I keep writing about 3 things in all my filings:
And worst of it the Chief Judge told me that there's nothing she can do, that I must seek relief from the very same judges who I have argued conspired against me and to file a report with the clerk of the Second Circuit court. This is why I ask you to investigate and write about my case.
Conclusion:
In my court filings I clearly laid out my arguments that:
When judges, prosecutors and lawyers conspire to deprive a defendant of liberty and the evidence that would demonstrate the defendant's innocence, when they ignore the law to prosecute and when they fabricate the evidence to satisfy the law, this situation must be investigated. I am fully committed to discovering the truth.
My court filings are at:
U.S. v. Brennerman, case no. 17 Cr. 337 (RJS), EFC Nos. 269, 270, 272, 274 (for the fraud case), and at;
Brennerman v. U.S., case no. 22 Cv. 996 (LAK), EFC Nos. [all docket entries] (for the criminal contempt of court case)

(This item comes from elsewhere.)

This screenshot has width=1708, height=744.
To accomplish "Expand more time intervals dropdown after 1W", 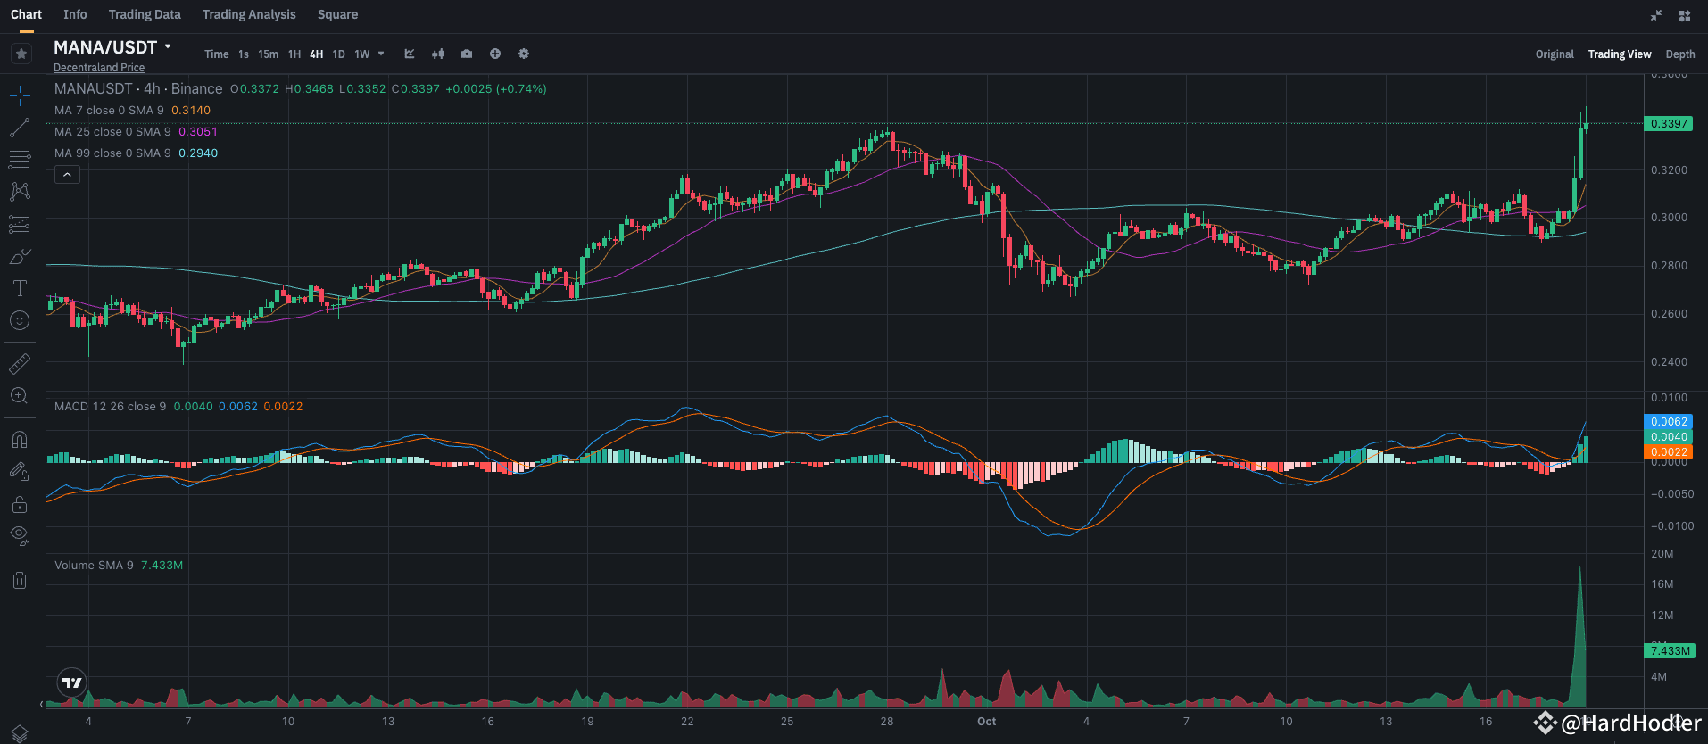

My correspondences with the Chief Judge are at: U.S. v. Brennerman, case no. 17 Cr. 337 (RJS), EFC No. 266, 267 and at Brennerman v. U.S., case no. 22 Cv. 996 (LAK), EFC No. 26.
Personal/Background:
Born in 1978, I grew-up living in New York city and then in London and Switzerland. I was admitted at the age of sixteen to one of Europe's most prestigious colleges at the University of London, where I earned my Bachelors degree with honors in Economics at the top of my class and later achieved a Masters degree from Columbia University. I started my career in Investment banking at JP Morgan Chase & Co with focus on mergers and acquisition in the U.S. and European markets. On leaving JP Morgan Chase & Co, I worked for the family energy business, which was started by my paternal grandfather in Louisiana. I also managed my family-owned real estate business and investments, established by my maternal grandparents. Having gained business experience, in 2004 I founded a real estate and lifestyle company, BLV Group Corporation and then in 2010 I founded an oil and gas company, Blacksands Pacific, which was one of only three black-owned energy business in the United States.
While in prison I contracted COVID-19 and developed COVID-19 pneumonia with severe breathing difficulty. As a diabetic with high blood pressure and requiring daily insulin injections, I am on the C.D.C. most at-risk category, yet Judge Sullivan has remained silent and refuses to correct his own fabrication of evidence and keeps me illegally imprisoned.